We Pillage, We Plunder, We Rifle, and Loot
Oooo boy is there a lot of information in this movie. But each piece of information is simple, straightforward, and always pays off. Plus we have Will and Elizabeth to be baffled and confused so the other characters can tell the audience what everyone else already knows. Most importantly though, the backstory is always used to build suspense.
But I Have Seen a Ship with Black Sails
Mullroy and Murtogg – the comic relief British soldiers – provide the simple setup (or planting :3) for the Black Pearl: It’s an evil, haunted ship crewed by the damned. Boom! One sentence! The conversation doesn’t feel like an info dump because, well, it actually sounds like two old friends arguing, and it makes us curious – is the Pearl actually haunted? How is it haunted? What’s going on here?

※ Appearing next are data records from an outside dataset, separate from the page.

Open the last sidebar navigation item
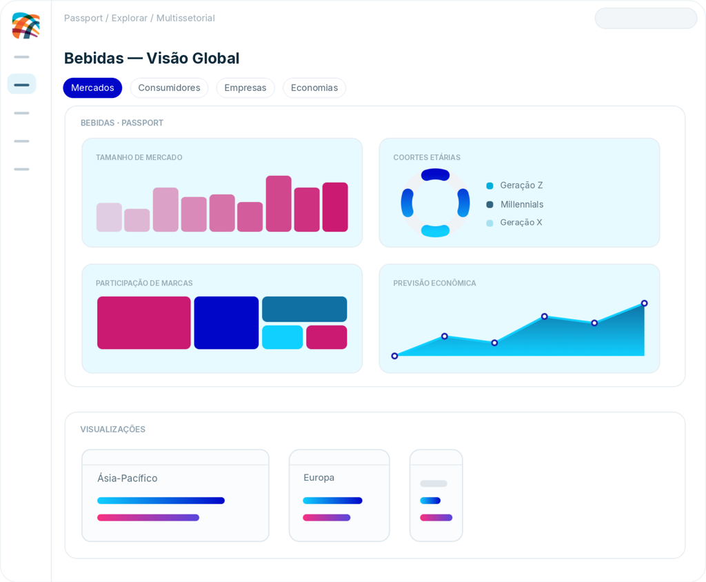This screenshot has width=706, height=582. (21, 170)
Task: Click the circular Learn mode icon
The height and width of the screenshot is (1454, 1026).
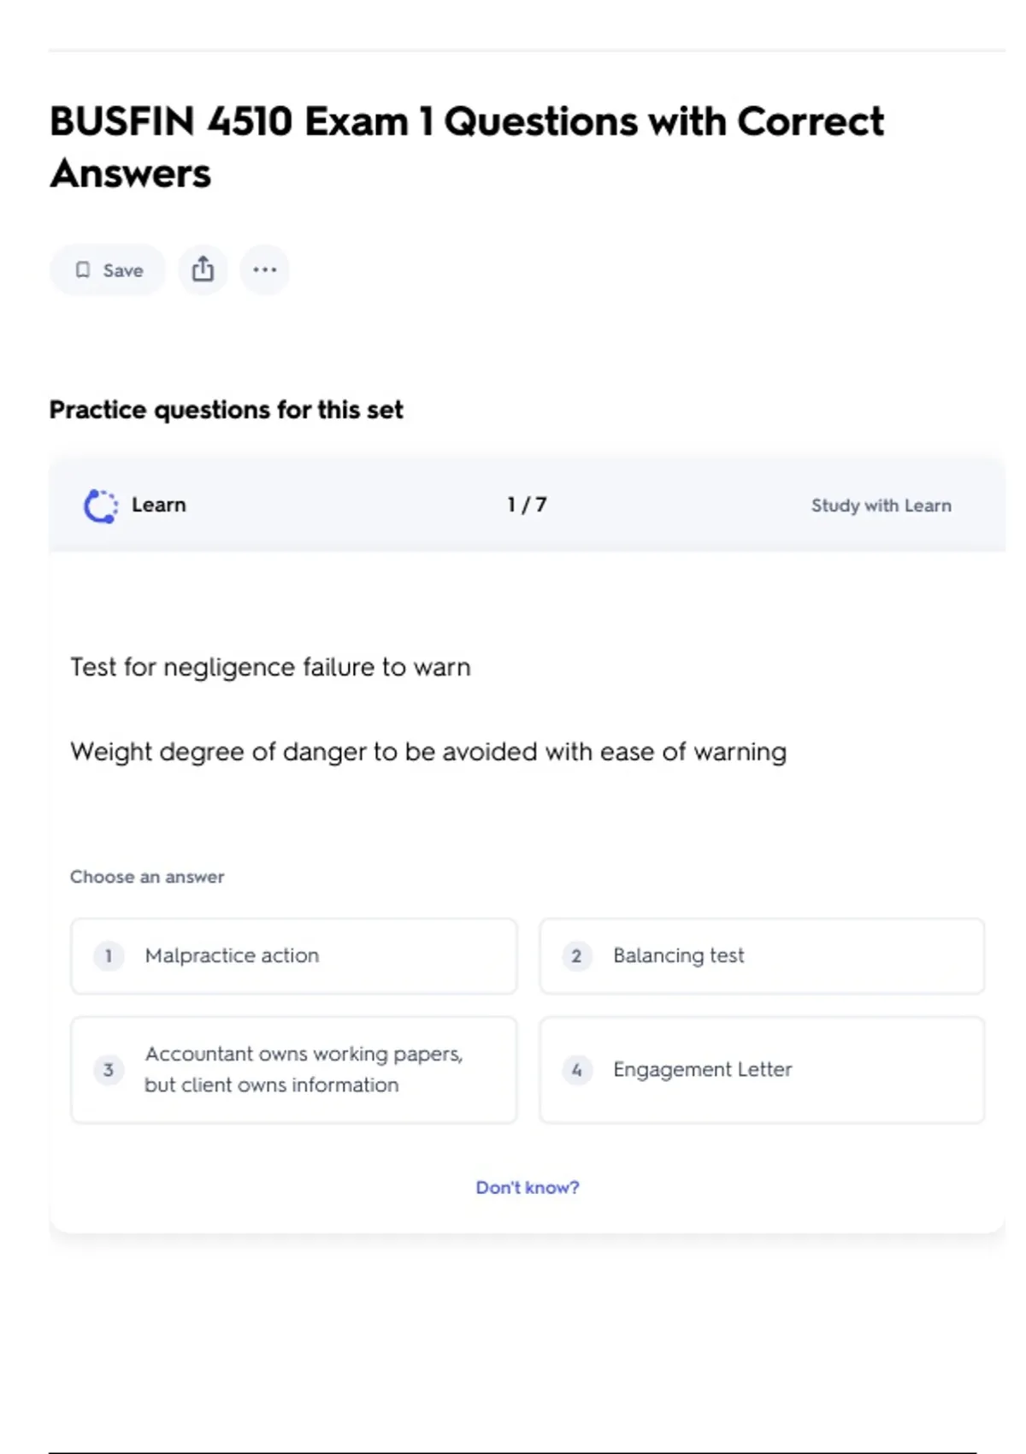Action: pyautogui.click(x=100, y=505)
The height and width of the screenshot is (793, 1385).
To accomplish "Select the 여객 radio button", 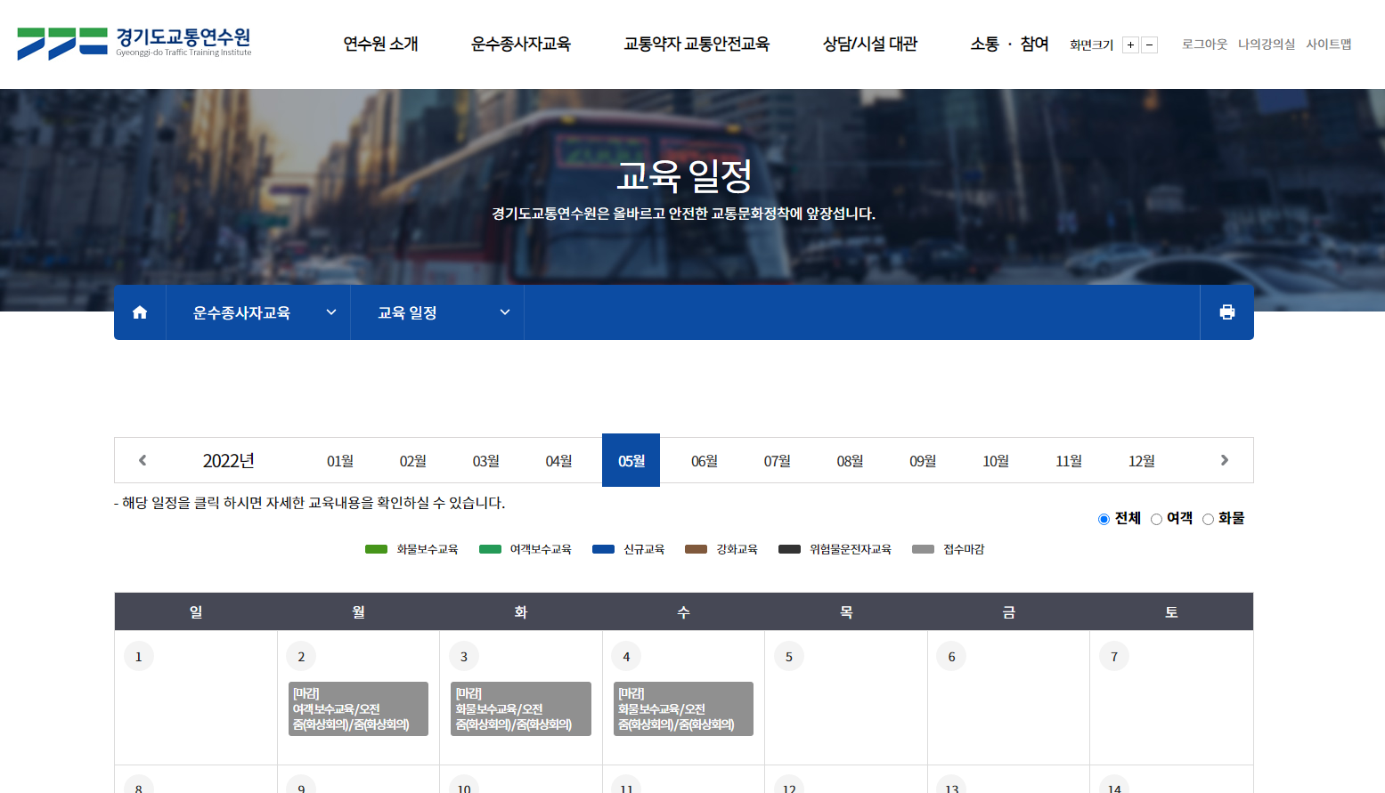I will pos(1156,518).
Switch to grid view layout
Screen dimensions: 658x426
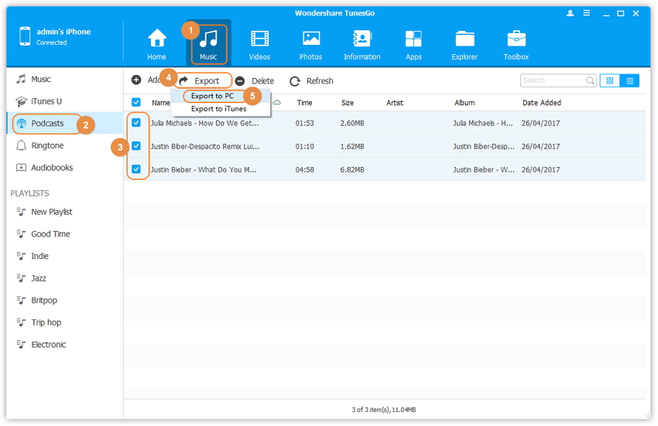610,80
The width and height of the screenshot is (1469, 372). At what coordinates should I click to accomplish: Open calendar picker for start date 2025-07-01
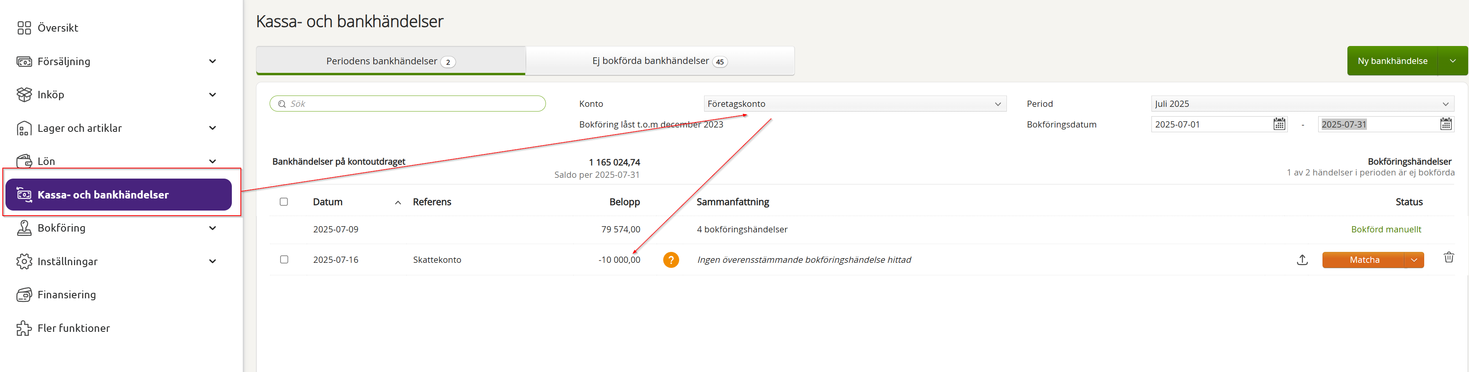[1279, 124]
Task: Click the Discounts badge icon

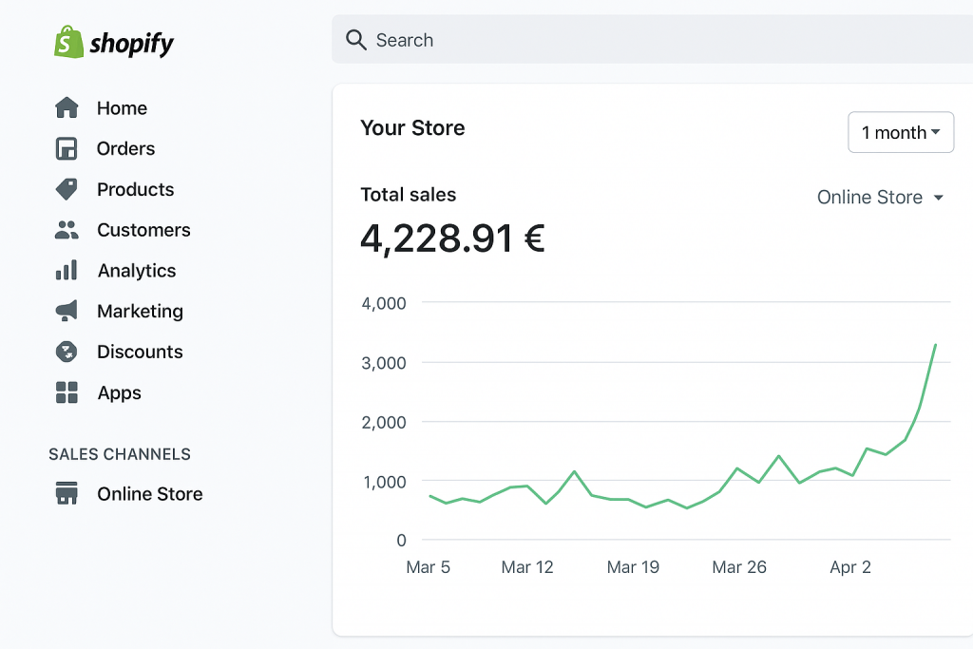Action: (67, 352)
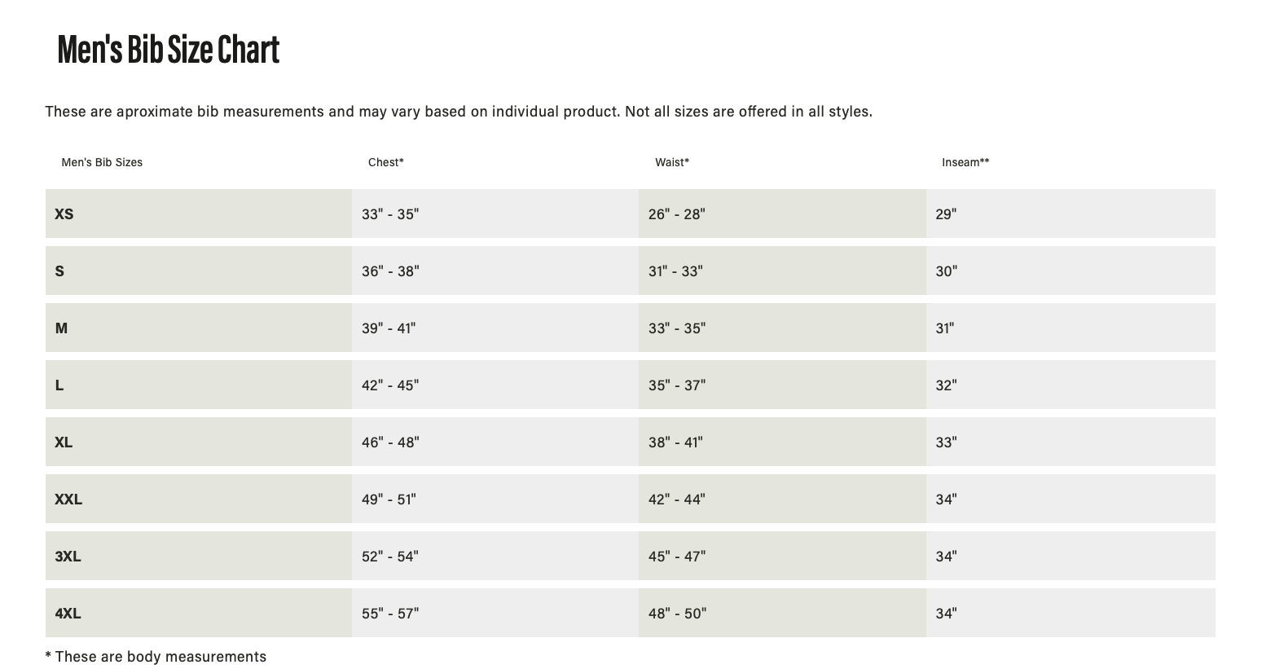
Task: Click the Men's Bib Size Chart heading
Action: tap(169, 50)
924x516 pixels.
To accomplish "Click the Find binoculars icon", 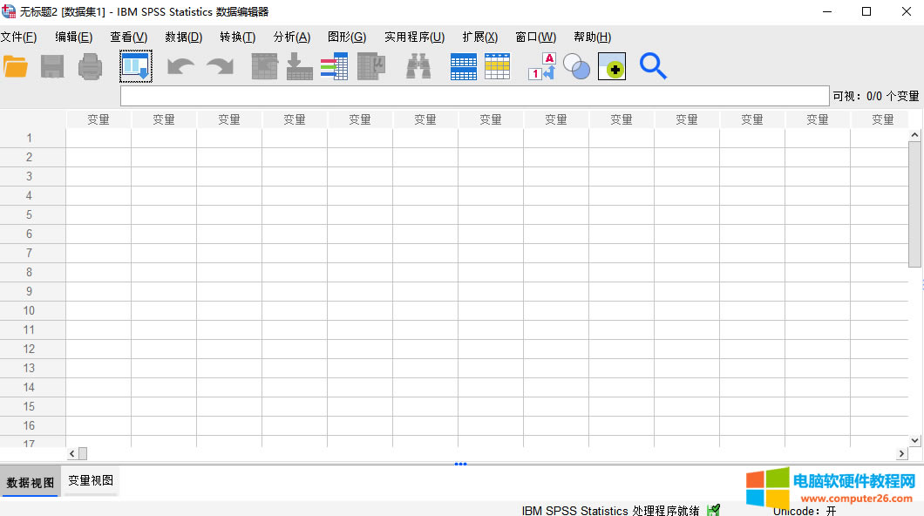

When the Pearl shows up in Port Royal, the man in the jail cell next to Jack Sparrow hands out the reminder: The Pearl leaves no survivors. During the battle there are two visual hints that something’s off. A pirate goes down when Will throws an axe into his back, but later the pirate reappears (Will looks confused so we know something’s up). Several pirates find Jack in his cell and when one of them grabs Jack by the throat, his hand turns to bone. Jack even says, “So there is a curse. That’s interesting.” Whaaaaaat? Curiosity peaked. (This is a mini-payoff, btw.)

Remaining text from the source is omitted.